« Fleuve Congo Sans Ebola » au cœur de l’actualité pour lutter contre la propagation du virus.
Cette initiative multisectorielle est une réponse urgente lancée entre Kinshasa et Kisangani par le Gouvernement de la République démocratique du Congo avec l'appui de l'OMS, UNICEF, IOM et PAM, UNOCHA et de plusieurs partenaires techniques et financiers. Elle vise à prévenir la propagation de la maladie à virus Bundibugyo le long du fleuve Congo grâce au renforcement de la surveillance, de la préparation et de la riposte aux niveaux communautaire, portuaire et institutionnels

Jean-Baptiste Petemoya
Source : Communiqué de presse, Organisation Mondiale de la Santé

Le fleuve Congo constitue une grande voie importante d’échange commercial notamment sur ses 1740 km de voie navigable Kisangani et Kinshasa. Des milliers d’échanges commerciaux sont effectués dans la mesure d’être potentiel à la grande propagation du virus Bundibugyo, dans le cas où les mesures ne soient pas prises.
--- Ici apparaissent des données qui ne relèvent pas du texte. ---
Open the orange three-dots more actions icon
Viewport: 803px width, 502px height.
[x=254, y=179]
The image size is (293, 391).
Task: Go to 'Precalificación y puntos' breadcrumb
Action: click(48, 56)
Ce jeudi 20 Août face à 10 cas reportés à Kisangani, selon le communiqué officiel, le Gouvernement de la République démocratique du Congo a lancé cette initiative nationale pour sécuriser la voie reliant Mbandaka et Kinshasa servant à des échanges commerciaux pour des millions de personnes.
« Fleuve Sans Ebola » est lancé en vue de prévenir les épidémies, détecter toute menace sanitaire, coordonner une réponse immédiate et préserver la santé des populations le long du fleuve Congo.
Pour le ministère de la santé publique, hygiène et prévoyance sociale, cette initiative constitue un investissement stratégique pour protéger de millions de personnes.
« Le fleuve Congo est l’une des principales voies de mobilité de notre pays. En renforçant la surveillance et les capacités de protection et de riposte le long de cet axe fluvial stratégique, nous protégeons les populations les plus exposées et réduisons considérablement les risques de transmission. Notre priorité est de détecter rapidement tout cas suspect, d’interrompre au besoin immédiatement les chaînes de contamination »
a souligné le Dr Body Ilonga, Secrétaire général du ministère de la santé Publique et de l’Hygiène.
Cette initiative dépend notamment d’une mobilisation collective des services de l’Etat, des autorités locales et des communautés riveraines a souligné le haut fonctionnaire du ministère de l’intérieur et Sécurité, Joseph Nkinzo.